• _Records_:
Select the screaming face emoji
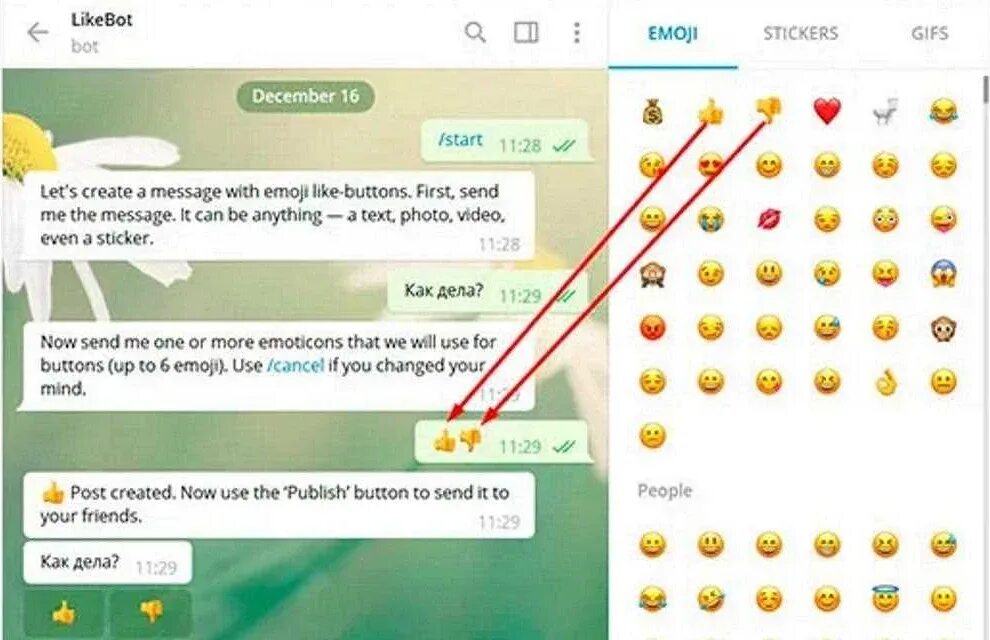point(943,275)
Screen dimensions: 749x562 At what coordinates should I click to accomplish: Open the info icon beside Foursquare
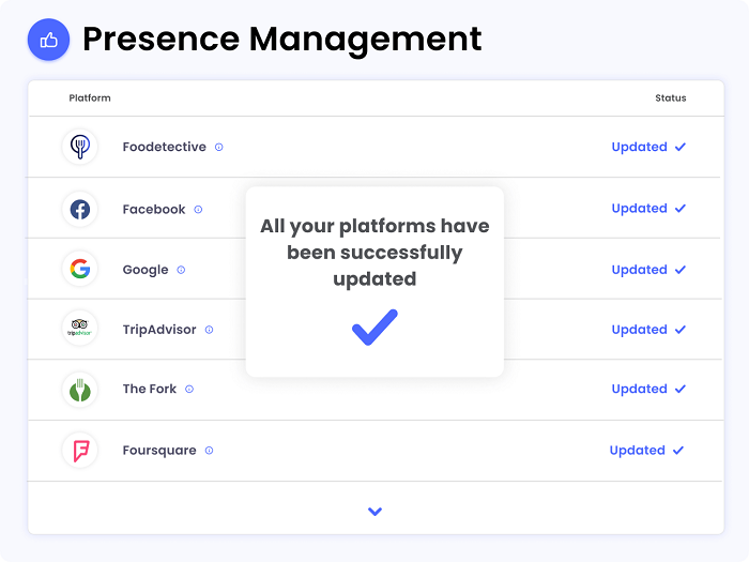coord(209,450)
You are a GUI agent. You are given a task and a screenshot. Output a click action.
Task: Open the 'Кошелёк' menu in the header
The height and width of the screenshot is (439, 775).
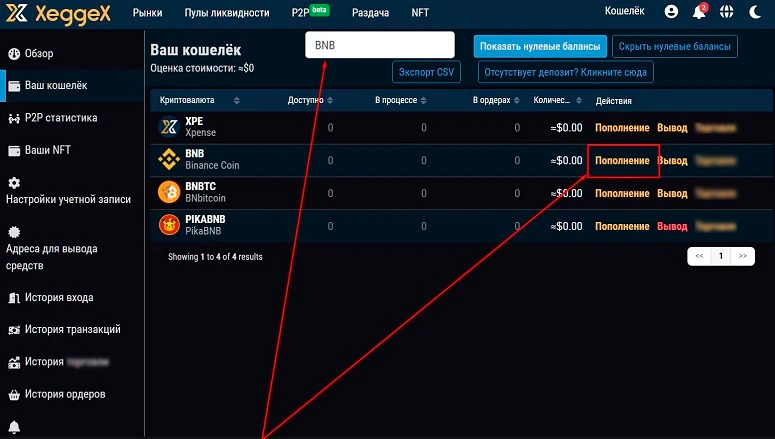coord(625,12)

--

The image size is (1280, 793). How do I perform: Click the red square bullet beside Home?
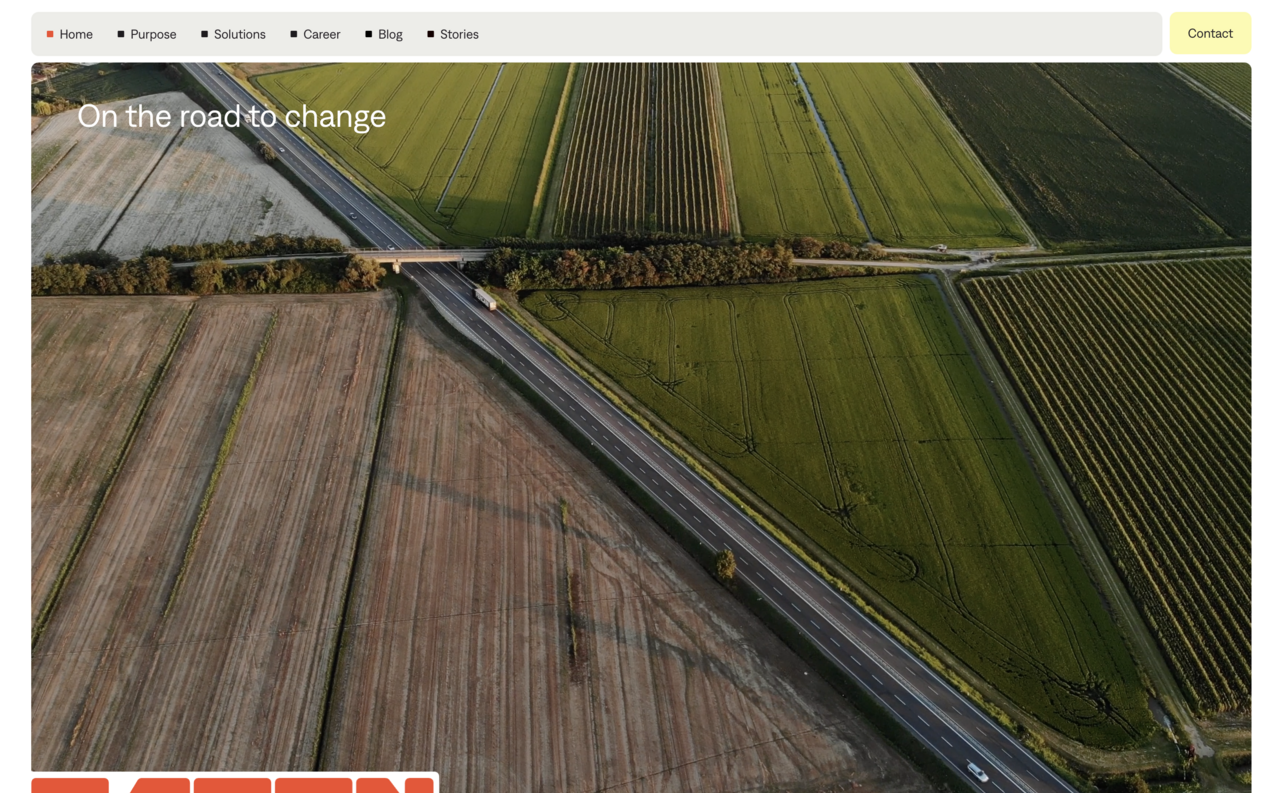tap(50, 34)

• _Brief_:
Set the pictures aside and reproduce exactly the lines above, from the line holding "Select the screaming face emoji" through the line holding "You are a GUI", both included, with nothing else.

• _Solved exercise_:
Select the screaming face emoji
point(943,275)
Screen dimensions: 749x562 At what coordinates should I click to accomplish: Open the info icon beside Foursquare
coord(209,450)
You are a GUI agent. You are given a task and a screenshot. Output a click action.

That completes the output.